Cloud detection sample generation algorithm for nighttime satellite imagery based on daytime data and machine learning application

Sci Rep. 2024 Nov 13;14(1):27917. doi: 10.1038/s41598-024-78889-z.

Abstract

Highly accurate nighttime cloud detection in satellite imagery is challenging due to the absence of visible to near-infrared (0.38-3 μm, VNI) data, which is critical for distinguishing clouds from other ground features. Fortunately, Machine learning (ML) techniques can more effectively leverage the limited wavelength information and show high-accuracy cloud detection based on vast sample volume.
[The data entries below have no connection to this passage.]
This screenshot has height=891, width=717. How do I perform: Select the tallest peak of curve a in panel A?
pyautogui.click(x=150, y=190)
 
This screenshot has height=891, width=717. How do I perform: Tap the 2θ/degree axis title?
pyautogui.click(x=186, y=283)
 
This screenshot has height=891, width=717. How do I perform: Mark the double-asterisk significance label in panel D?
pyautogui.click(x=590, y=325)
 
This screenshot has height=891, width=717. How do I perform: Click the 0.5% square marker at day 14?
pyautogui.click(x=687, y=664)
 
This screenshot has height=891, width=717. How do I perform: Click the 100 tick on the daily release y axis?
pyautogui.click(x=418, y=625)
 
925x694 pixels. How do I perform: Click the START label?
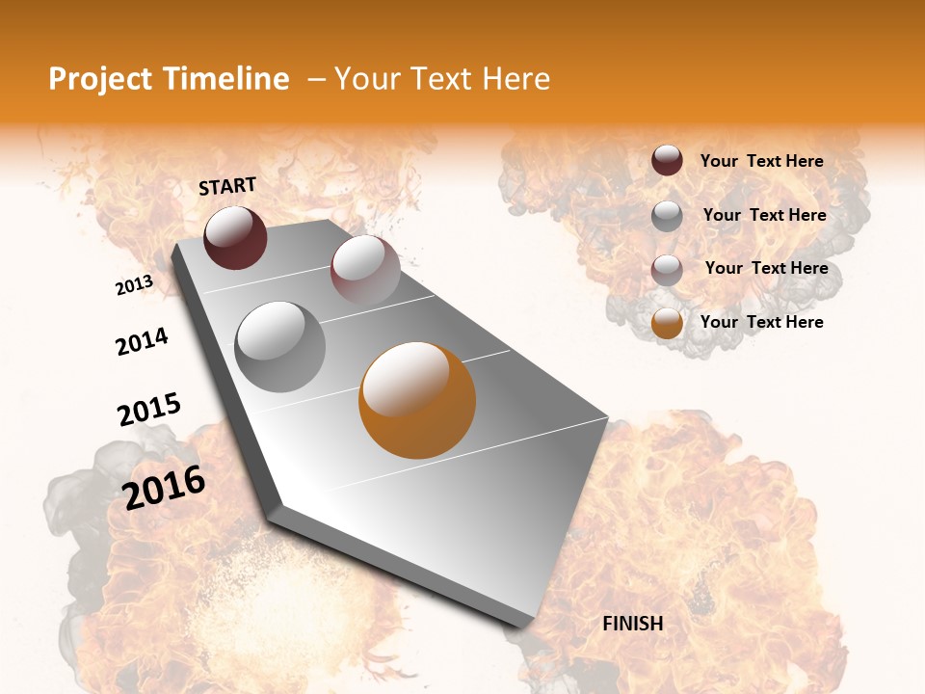pos(227,186)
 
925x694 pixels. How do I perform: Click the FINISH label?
pos(632,624)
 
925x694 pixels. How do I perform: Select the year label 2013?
pos(135,285)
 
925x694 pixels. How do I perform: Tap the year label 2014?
pos(142,342)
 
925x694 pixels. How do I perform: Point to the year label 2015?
pos(149,410)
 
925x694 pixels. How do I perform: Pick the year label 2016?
pos(164,487)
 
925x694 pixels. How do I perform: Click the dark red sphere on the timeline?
pos(235,238)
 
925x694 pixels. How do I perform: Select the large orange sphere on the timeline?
pos(417,400)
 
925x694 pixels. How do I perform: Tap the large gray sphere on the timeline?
pos(280,346)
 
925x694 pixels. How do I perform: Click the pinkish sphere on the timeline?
pos(365,270)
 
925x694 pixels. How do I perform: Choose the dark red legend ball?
pos(667,161)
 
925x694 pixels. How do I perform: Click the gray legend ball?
pos(667,216)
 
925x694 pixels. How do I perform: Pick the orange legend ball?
pos(667,323)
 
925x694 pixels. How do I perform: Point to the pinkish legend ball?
pos(667,270)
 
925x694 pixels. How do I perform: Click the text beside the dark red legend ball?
pos(761,161)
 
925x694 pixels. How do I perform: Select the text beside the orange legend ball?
pos(761,322)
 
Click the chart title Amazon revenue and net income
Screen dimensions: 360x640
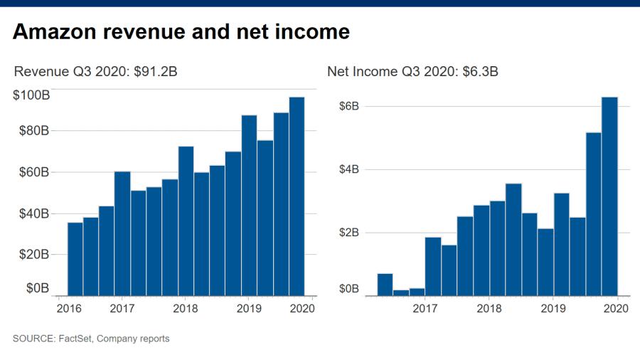tap(181, 32)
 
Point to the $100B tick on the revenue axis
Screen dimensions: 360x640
tap(31, 95)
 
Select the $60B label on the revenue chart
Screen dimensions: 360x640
tap(33, 172)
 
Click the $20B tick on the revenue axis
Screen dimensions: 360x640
tap(33, 254)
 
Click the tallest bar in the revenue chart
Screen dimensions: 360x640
tap(297, 196)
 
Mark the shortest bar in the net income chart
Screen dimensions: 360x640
tap(401, 292)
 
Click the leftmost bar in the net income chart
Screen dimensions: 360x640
tap(385, 284)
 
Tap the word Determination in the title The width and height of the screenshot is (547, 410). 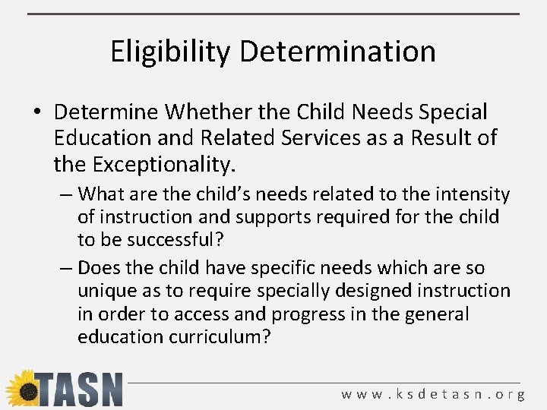point(338,52)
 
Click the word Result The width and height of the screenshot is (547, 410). point(442,138)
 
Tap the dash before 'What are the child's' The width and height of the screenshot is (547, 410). point(66,194)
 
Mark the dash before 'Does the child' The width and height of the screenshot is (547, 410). point(66,268)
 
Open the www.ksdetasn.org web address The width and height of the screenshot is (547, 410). point(433,394)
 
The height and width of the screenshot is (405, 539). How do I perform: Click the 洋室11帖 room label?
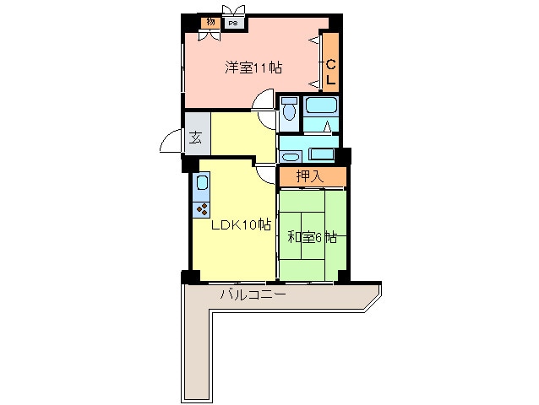point(253,68)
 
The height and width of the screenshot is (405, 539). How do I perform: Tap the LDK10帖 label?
point(241,224)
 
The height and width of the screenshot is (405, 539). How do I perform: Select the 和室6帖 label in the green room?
point(312,237)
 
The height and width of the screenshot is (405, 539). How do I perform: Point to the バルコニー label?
point(253,294)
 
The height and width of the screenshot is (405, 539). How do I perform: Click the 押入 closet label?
point(310,176)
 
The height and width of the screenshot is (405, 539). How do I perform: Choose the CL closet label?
point(330,72)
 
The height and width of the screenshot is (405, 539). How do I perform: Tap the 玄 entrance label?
point(196,138)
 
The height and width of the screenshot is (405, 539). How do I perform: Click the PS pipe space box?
point(233,24)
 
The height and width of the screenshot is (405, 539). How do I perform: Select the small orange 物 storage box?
point(210,22)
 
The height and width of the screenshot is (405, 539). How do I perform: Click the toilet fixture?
point(290,108)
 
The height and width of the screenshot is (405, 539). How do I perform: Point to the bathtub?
point(321,105)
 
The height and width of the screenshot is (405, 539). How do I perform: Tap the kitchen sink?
point(201,183)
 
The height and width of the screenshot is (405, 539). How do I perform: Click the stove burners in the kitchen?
point(201,209)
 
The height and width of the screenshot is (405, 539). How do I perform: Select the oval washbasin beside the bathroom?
point(291,157)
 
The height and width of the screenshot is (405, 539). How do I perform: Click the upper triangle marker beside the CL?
point(313,40)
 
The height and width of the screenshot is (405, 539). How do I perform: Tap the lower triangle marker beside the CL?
point(313,84)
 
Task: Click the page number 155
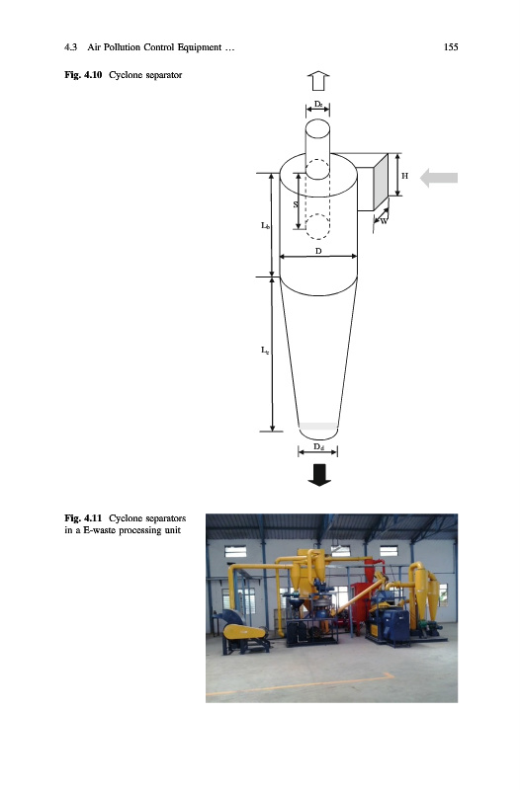pos(451,46)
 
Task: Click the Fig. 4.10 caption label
pos(83,75)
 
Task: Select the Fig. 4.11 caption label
pos(83,517)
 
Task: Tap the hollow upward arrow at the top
pos(318,81)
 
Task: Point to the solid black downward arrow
pos(319,475)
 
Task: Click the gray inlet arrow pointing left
pos(439,178)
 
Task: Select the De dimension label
pos(318,104)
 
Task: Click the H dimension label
pos(404,176)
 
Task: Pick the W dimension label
pos(384,220)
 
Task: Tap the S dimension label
pos(296,204)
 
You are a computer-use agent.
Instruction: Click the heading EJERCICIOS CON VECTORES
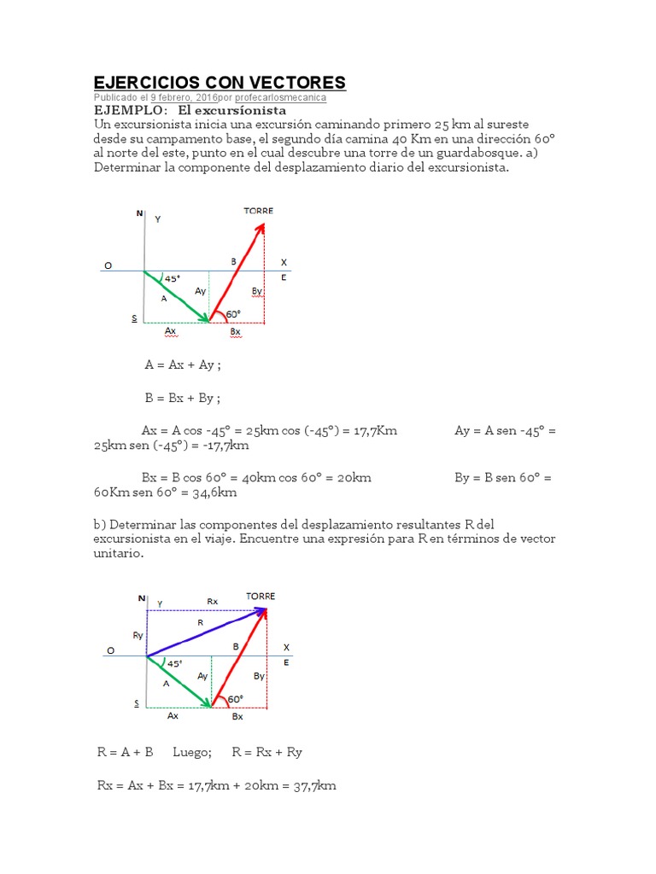(x=219, y=82)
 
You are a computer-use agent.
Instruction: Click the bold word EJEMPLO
(x=129, y=111)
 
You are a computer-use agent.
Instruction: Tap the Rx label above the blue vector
(x=212, y=601)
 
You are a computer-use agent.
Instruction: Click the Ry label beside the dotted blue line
(x=138, y=635)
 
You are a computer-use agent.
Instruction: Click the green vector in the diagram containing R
(x=179, y=682)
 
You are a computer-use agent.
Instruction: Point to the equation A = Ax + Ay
(x=183, y=364)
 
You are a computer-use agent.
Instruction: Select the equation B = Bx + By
(x=182, y=398)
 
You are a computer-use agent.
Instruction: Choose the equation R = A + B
(x=125, y=752)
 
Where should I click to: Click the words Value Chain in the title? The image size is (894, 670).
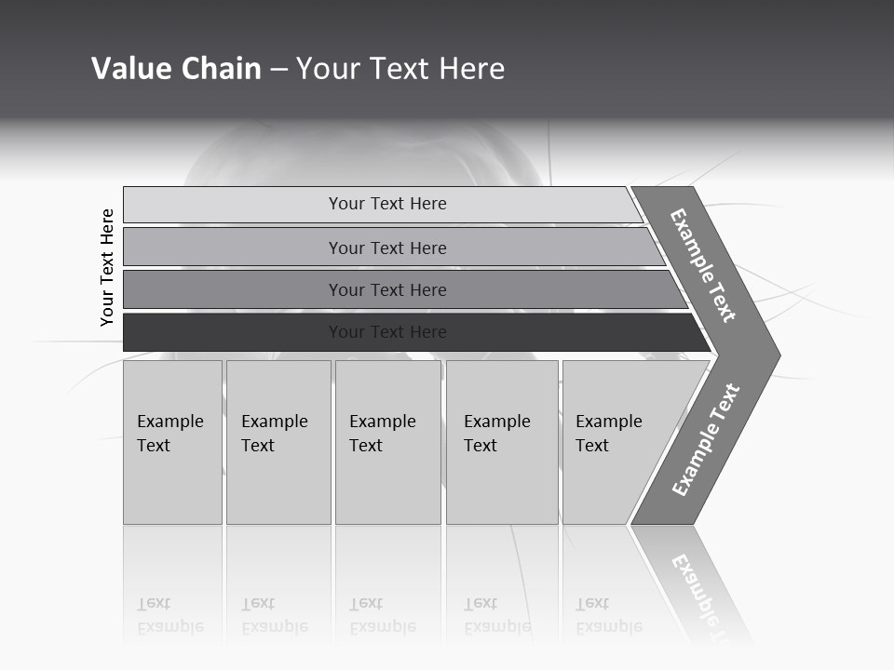(176, 69)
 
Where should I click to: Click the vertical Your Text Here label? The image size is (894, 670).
(107, 267)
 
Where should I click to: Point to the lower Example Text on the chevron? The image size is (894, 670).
(705, 440)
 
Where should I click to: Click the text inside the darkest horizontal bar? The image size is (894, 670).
(387, 332)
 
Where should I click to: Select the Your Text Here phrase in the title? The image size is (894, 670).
(400, 69)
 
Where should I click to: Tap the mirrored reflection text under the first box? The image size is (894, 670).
(169, 615)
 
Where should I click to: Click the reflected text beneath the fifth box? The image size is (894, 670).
(608, 615)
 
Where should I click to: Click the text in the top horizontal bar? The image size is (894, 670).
(387, 204)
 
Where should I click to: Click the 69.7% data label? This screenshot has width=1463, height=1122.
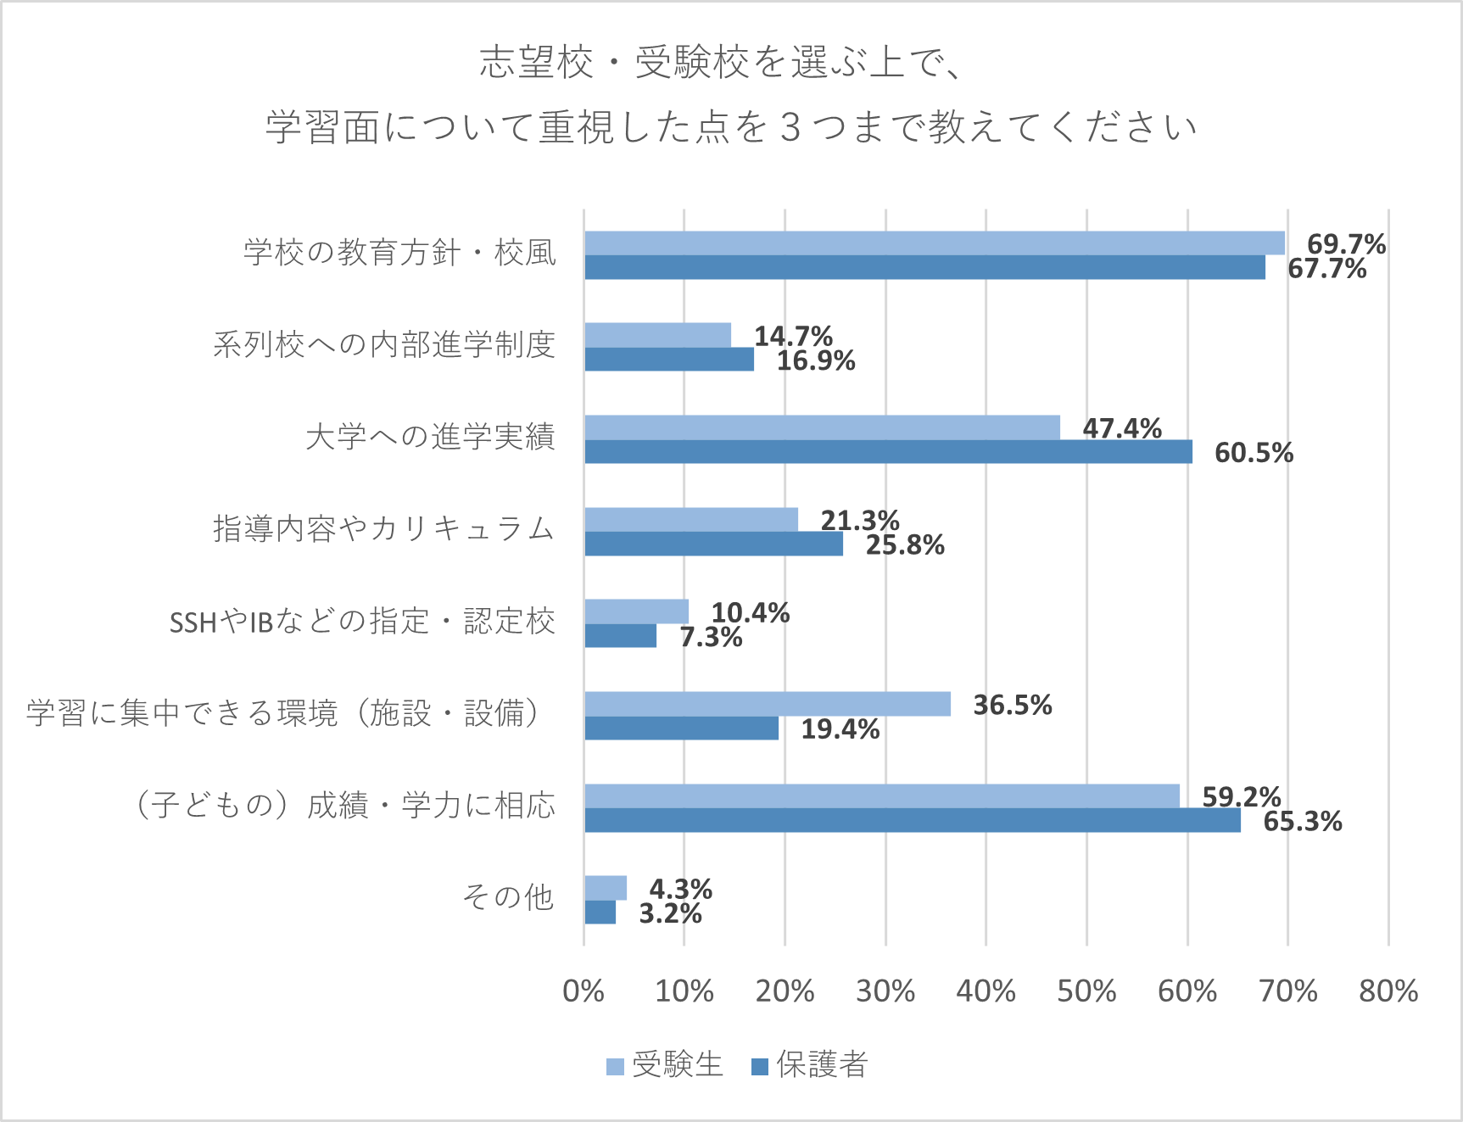click(x=1346, y=244)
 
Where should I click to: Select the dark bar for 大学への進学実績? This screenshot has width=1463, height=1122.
click(x=888, y=452)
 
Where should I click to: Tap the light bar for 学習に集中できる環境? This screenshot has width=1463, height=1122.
click(x=767, y=704)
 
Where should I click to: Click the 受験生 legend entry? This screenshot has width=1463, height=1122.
click(x=666, y=1064)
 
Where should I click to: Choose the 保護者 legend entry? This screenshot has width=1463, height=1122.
click(x=811, y=1064)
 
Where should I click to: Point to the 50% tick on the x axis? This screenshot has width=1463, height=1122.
click(x=1086, y=991)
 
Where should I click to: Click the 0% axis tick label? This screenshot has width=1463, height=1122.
click(x=584, y=991)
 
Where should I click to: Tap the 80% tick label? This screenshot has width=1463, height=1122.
click(x=1388, y=991)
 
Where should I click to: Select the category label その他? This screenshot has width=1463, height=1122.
click(x=508, y=896)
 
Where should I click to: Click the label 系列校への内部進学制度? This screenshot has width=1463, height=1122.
click(x=384, y=344)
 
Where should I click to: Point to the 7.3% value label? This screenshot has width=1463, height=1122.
click(x=711, y=637)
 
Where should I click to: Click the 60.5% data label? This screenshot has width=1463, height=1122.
click(x=1254, y=453)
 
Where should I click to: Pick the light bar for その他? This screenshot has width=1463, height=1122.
click(x=606, y=888)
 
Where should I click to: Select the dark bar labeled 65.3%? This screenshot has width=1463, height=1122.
click(x=912, y=821)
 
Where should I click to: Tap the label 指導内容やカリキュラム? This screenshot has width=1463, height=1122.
click(x=384, y=528)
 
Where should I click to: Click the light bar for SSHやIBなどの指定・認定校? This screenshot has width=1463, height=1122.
click(x=636, y=611)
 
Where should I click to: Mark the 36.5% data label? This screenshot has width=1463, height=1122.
click(x=1012, y=705)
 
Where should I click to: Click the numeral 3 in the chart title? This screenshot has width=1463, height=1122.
click(x=790, y=127)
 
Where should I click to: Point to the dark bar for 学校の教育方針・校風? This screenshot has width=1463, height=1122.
click(x=924, y=268)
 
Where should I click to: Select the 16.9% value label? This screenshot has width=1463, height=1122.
click(x=816, y=361)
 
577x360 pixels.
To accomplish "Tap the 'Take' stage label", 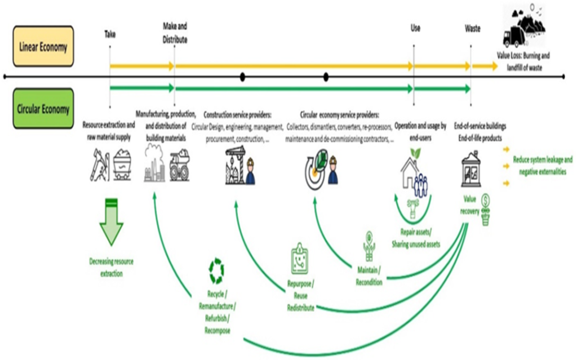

However, accurately distinguishing cloud pixels solely through thermal infrared bands (8-14 μm, TIR) is challenging, and acquiring numerous, high-quality and representative samples of nighttime images for ML proves to be unattainable in practice. Given the thermal infrared radiation transmission process and the fact that daytime and nighttime have the same source of radiance in TIR, we propose a sample generation idea that uses daytime images to provide samples of nighttime cloud detection, which is different from the traditional sample construction methods (e.g., manually label, simulation and transfer learning method), and can obtain samples effectively. Based on this idea, nighttime cloud detection experiments were carried out for MODIS, GF-5 (02) and Himawari-8 satellites, respectively. The results were validated by the Lidar cloud product and manual labels and show that our nighttime cloud detection result has higher accuracy than MYD35 (78.17%) and the ML model trained by nighttime manual labels (75.86%). The accuracy of the three sensors is 82.19%, 88.71%, and 79.34%, respectively. Moreover, we validated and discussed the performance of our algorithm on various surface types (vegetation, urban, barren and water). The results revealed that the accuracy of the three sensors over barren was found to be poor and varied with surface types but overall high. Our study can provide a novel perspective on nighttime cloud detection of muti-spectral satellite imagery.

Keywords: GF-5 (02); Himawari-8; LightGBM (LGB); MODIS (Aqua); Nighttime cloud detection; Thermal infrared (TIR).